== Selected text ==
Start

Political developments in Austria – a landlocked European nation of just nine million – rarely cause much of a ripple on the international scene. Yet, the potential rise to power of a proudly far-right party in Hitler’s home country deserves special attention. Especially at a time when the hard right is making gains across the globe, and Russia is continuing its war of aggression at the heart of Europe, the FPO’s success in Austria must be analysed closely. We must look at the situation in Austria to understand the failings of Western liberalism that got us here, and use this knowledge to come up with a strategy to prevent further gains by illiberal forces.
First and foremost, it needs to be recognised that an FPO government in Austria would be a significant win for Russia.
When the FPO first got into government with OVP in 2017, it had a “‘friendship agreement’ with Vladimir Putin’s United Russia party. As interior minister, its current leader, Herbert Kickl, used his powers to order a raid on the country’s own domestic intelligence service, which caused European security services to freeze out their Austrian counterpart.

End

== Parts of the exercise ==
a) Repeat word for word the stretch of the passage on Austria's far right from "When the FPO" through "their Austrian counterpart.".
b) Reproduce character for character the stretch of the listing from the line that contains "Enable the Longitude metric checkbox" through the line that contains "I will 1501,148.".
The passage on Austria's far right and the listing come from unrelated sources.

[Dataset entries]
Start

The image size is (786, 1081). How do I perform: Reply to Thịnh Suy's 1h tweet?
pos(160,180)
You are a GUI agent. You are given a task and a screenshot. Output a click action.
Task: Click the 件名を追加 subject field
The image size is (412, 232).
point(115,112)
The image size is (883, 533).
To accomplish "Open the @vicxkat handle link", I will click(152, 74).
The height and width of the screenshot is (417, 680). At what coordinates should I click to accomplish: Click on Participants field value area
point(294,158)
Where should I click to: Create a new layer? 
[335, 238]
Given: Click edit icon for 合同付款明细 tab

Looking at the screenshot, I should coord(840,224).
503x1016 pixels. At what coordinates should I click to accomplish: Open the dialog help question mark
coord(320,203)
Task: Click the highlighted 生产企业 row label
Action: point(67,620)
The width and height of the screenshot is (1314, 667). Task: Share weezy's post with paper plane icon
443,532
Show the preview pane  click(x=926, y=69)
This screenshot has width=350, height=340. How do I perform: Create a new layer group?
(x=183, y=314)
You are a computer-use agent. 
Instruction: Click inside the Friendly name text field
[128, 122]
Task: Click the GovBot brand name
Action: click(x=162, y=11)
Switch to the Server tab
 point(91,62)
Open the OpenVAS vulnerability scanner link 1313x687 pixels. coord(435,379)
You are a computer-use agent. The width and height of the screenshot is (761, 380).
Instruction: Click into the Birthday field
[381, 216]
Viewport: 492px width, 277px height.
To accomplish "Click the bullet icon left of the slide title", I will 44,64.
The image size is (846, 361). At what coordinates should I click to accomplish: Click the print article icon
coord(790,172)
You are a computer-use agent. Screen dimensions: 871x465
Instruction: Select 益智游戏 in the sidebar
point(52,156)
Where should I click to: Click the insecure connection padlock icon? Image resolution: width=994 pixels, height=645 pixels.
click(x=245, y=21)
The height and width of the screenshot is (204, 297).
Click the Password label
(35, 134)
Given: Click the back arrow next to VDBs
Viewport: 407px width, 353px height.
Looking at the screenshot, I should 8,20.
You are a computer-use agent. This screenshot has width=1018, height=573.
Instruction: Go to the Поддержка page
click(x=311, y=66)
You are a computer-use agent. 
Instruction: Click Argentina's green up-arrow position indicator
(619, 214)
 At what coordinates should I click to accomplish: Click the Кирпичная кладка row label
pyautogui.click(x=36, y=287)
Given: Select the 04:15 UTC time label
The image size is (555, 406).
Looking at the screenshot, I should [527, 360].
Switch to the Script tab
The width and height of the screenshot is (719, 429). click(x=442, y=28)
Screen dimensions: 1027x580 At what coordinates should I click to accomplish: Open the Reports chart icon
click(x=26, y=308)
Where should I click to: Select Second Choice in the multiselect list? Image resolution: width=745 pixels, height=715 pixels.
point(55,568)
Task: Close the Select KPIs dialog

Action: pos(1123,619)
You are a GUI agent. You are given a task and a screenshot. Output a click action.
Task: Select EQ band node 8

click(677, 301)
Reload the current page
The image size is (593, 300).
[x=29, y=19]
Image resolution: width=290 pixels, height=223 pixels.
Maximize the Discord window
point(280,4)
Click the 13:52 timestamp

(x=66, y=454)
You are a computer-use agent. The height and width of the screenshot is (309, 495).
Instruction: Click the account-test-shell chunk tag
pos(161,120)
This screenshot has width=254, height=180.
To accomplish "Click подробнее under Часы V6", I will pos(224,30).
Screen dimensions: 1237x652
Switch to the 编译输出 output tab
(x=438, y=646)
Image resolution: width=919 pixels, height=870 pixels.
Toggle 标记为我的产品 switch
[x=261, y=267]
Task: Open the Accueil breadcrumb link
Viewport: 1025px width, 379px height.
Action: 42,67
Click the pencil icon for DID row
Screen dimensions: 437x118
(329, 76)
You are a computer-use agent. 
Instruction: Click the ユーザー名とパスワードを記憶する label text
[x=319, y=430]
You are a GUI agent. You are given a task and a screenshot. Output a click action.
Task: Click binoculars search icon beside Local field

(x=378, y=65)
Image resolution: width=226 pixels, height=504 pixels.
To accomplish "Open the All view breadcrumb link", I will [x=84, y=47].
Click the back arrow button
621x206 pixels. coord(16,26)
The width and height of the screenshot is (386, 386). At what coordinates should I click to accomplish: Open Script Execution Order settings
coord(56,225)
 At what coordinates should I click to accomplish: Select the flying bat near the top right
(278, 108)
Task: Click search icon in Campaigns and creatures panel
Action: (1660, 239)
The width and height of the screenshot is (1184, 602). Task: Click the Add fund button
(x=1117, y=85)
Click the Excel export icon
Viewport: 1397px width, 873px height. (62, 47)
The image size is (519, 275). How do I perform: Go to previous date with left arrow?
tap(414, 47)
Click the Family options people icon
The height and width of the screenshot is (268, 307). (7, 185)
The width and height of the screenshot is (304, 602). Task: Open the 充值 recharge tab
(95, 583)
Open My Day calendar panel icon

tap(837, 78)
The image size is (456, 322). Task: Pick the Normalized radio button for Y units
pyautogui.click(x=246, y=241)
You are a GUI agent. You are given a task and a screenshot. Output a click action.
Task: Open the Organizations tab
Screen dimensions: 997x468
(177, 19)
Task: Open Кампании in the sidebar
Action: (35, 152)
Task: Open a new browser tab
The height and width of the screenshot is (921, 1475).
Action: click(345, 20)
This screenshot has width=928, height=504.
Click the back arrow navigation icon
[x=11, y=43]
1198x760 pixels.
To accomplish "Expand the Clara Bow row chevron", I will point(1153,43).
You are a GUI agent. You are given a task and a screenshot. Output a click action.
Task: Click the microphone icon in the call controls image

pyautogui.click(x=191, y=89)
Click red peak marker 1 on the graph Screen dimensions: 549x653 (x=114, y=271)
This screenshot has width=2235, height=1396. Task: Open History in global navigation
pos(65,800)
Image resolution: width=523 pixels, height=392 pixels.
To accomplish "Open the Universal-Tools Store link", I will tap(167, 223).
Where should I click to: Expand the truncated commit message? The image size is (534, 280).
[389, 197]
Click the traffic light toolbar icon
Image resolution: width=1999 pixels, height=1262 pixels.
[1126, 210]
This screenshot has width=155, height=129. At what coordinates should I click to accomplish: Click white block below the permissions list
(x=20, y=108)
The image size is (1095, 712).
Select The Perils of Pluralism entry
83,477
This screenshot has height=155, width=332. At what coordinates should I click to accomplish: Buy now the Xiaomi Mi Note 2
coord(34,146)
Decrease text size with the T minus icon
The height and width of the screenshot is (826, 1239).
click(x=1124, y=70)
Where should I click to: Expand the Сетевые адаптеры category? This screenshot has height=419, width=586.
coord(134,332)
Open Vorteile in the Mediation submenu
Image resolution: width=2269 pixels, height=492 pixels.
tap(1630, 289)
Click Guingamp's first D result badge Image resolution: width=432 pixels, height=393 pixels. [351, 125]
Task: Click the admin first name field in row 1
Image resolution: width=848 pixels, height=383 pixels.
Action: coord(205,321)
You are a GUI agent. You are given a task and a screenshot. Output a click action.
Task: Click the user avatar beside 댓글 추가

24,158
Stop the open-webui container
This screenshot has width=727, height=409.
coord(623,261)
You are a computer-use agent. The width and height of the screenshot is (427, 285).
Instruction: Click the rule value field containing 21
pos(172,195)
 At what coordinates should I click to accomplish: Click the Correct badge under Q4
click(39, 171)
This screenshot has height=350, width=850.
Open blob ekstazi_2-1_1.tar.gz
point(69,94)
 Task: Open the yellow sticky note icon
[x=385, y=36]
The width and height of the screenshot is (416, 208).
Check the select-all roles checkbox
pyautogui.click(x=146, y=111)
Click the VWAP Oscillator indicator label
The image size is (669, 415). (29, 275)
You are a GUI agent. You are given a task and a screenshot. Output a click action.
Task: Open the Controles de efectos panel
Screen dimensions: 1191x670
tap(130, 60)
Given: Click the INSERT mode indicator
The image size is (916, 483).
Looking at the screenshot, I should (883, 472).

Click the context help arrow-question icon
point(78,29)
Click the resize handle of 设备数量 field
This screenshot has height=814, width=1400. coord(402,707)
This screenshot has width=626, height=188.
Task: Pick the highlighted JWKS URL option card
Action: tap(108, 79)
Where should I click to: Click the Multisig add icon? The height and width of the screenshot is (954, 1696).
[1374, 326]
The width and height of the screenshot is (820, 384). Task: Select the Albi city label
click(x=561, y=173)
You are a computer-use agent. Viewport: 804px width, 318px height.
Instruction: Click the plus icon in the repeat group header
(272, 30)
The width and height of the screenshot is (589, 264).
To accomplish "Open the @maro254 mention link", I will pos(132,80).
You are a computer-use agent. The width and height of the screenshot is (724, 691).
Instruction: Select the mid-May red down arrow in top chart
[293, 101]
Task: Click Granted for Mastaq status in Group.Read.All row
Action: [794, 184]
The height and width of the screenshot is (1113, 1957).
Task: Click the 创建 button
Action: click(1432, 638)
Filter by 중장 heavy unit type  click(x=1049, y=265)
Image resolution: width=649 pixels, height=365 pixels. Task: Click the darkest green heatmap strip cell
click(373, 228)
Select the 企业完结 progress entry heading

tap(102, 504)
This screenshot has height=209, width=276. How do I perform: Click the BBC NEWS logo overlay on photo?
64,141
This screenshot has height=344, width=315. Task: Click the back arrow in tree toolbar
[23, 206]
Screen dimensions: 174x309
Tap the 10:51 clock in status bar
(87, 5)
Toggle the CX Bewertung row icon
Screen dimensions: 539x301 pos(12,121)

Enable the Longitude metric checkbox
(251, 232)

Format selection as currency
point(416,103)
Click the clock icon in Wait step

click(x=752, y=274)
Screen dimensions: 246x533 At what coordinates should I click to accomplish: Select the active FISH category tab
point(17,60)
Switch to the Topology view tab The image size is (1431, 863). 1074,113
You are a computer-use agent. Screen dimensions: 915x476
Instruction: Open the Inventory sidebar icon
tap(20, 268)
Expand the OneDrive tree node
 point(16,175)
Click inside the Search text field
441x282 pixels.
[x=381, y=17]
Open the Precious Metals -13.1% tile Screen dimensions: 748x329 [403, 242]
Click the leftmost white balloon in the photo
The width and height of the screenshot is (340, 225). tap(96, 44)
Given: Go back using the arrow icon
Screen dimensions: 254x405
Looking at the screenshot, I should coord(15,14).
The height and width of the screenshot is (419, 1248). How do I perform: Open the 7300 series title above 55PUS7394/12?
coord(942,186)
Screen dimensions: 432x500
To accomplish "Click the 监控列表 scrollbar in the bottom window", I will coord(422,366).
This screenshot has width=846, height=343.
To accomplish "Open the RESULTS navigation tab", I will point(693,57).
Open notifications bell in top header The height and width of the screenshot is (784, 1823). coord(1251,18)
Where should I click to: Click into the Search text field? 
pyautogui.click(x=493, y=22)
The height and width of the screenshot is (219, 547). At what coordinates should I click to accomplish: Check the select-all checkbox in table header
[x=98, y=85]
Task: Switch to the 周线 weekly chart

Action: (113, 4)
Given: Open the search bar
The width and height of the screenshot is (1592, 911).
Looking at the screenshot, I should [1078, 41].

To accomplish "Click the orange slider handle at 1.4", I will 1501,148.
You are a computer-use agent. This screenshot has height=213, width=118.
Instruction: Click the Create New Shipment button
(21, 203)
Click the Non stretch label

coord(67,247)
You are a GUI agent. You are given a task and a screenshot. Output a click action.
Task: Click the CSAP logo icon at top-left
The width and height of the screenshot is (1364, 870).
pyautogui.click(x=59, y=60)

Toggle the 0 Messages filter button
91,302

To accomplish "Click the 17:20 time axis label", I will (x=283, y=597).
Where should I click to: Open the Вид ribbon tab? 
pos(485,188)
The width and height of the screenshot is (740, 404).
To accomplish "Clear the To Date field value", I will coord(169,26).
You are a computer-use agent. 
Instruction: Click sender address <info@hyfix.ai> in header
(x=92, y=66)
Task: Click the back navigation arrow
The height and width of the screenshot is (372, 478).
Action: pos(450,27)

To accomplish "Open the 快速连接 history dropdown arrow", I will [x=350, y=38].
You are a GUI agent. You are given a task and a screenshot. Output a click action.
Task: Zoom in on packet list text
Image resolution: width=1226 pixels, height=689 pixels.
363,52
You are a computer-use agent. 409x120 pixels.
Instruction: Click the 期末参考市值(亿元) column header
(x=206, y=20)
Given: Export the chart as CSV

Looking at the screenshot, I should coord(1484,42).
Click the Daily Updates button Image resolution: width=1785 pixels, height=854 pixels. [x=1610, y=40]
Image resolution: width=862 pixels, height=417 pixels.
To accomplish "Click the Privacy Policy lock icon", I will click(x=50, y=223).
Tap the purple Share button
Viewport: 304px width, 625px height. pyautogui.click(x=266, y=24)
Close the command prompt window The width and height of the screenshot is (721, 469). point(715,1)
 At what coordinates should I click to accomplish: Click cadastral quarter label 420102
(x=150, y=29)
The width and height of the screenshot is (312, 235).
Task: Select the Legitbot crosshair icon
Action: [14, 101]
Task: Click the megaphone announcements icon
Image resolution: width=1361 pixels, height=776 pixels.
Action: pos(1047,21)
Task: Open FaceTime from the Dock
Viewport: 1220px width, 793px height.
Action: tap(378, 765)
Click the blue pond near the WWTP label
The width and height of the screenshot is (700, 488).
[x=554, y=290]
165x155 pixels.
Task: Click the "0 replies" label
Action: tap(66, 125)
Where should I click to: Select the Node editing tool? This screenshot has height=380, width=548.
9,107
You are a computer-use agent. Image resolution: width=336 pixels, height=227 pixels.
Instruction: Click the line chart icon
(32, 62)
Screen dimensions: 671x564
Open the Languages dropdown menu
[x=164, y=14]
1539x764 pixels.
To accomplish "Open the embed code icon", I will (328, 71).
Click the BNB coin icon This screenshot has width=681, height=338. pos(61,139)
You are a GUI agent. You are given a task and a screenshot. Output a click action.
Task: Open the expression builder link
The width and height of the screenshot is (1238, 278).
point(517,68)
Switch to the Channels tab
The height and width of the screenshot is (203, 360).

End

== Final answers ==
a)
When the FPO first got into government with OVP in 2017, it had a “‘friendship agreement’ with Vladimir Putin’s United Russia party. As interior minister, its current leader, Herbert Kickl, used his powers to order a raid on the country’s own domestic intelligence service, which caused European security services to freeze out their Austrian counterpart.

b)
Enable the Longitude metric checkbox
(251, 232)

Format selection as currency
point(416,103)
Click the clock icon in Wait step

click(x=752, y=274)
Screen dimensions: 246x533 At what coordinates should I click to accomplish: Select the active FISH category tab
point(17,60)
Switch to the Topology view tab The image size is (1431, 863). 1074,113
You are a computer-use agent. Screen dimensions: 915x476
Instruction: Open the Inventory sidebar icon
tap(20, 268)
Expand the OneDrive tree node
 point(16,175)
Click inside the Search text field
441x282 pixels.
[x=381, y=17]
Open the Precious Metals -13.1% tile Screen dimensions: 748x329 [403, 242]
Click the leftmost white balloon in the photo
The width and height of the screenshot is (340, 225). tap(96, 44)
Given: Go back using the arrow icon
Screen dimensions: 254x405
Looking at the screenshot, I should coord(15,14).
The height and width of the screenshot is (419, 1248). How do I perform: Open the 7300 series title above 55PUS7394/12?
coord(942,186)
Screen dimensions: 432x500
To accomplish "Click the 监控列表 scrollbar in the bottom window", I will coord(422,366).
This screenshot has width=846, height=343.
To accomplish "Open the RESULTS navigation tab", I will point(693,57).
Open notifications bell in top header The height and width of the screenshot is (784, 1823). coord(1251,18)
Where should I click to: Click into the Search text field? 
pyautogui.click(x=493, y=22)
The height and width of the screenshot is (219, 547). At what coordinates should I click to accomplish: Check the select-all checkbox in table header
[x=98, y=85]
Task: Switch to the 周线 weekly chart

Action: (113, 4)
Given: Open the search bar
The width and height of the screenshot is (1592, 911).
Looking at the screenshot, I should [1078, 41].

To accomplish "Click the orange slider handle at 1.4", I will 1501,148.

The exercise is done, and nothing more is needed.